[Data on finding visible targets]
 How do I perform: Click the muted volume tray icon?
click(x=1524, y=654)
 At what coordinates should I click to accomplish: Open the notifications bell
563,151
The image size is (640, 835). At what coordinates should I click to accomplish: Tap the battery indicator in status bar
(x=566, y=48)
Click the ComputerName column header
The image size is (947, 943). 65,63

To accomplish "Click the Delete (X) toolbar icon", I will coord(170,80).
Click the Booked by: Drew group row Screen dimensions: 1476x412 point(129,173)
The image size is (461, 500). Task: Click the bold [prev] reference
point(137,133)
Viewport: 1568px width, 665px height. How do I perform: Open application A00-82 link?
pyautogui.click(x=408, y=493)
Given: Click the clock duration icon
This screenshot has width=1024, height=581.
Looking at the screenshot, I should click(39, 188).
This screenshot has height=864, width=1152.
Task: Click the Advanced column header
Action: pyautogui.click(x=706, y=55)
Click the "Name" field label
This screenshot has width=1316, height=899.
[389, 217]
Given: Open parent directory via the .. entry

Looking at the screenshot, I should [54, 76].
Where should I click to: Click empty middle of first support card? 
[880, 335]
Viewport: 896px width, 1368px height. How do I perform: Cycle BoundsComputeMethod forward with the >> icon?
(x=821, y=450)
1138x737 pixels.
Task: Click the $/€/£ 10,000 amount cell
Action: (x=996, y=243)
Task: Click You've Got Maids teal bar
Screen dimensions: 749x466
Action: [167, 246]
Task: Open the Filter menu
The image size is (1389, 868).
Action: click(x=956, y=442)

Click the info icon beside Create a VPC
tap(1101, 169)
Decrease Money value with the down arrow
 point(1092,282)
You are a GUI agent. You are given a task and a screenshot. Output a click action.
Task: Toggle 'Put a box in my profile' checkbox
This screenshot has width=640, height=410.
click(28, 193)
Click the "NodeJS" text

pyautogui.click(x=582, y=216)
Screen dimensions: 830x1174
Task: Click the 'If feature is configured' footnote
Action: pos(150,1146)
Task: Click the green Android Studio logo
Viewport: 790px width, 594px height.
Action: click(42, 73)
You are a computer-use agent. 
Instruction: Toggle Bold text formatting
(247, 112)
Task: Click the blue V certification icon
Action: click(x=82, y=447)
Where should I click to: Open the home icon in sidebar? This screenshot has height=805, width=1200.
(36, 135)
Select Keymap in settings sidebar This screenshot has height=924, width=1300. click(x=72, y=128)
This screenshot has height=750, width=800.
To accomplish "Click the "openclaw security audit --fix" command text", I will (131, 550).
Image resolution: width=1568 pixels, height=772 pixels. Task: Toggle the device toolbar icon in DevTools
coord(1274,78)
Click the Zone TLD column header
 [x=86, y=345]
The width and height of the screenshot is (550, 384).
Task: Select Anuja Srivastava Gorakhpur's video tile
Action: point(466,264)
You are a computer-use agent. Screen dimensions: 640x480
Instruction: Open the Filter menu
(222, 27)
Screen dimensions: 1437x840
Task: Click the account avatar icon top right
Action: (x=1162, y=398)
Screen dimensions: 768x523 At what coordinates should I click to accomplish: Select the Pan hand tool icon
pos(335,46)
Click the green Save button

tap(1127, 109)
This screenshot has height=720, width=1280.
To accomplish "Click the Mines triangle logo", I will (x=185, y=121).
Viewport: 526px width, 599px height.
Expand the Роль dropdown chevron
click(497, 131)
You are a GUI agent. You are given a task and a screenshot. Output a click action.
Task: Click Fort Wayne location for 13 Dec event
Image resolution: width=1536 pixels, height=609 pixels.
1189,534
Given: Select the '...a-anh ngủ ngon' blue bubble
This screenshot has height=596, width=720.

◆ What to do: Substitute "column heading" for "column header" in the material, starting from the very beginning and stopping after the line that has "Click the Booked". Leave everything else in those lines as it is.

◆ Output:
 How do I perform: Click the muted volume tray icon?
click(x=1524, y=654)
 At what coordinates should I click to accomplish: Open the notifications bell
563,151
The image size is (640, 835). At what coordinates should I click to accomplish: Tap the battery indicator in status bar
(x=566, y=48)
Click the ComputerName column heading
The image size is (947, 943). 65,63

To accomplish "Click the Delete (X) toolbar icon", I will coord(170,80).
Click the Booked by: Drew group row Screen dimensions: 1476x412 point(129,173)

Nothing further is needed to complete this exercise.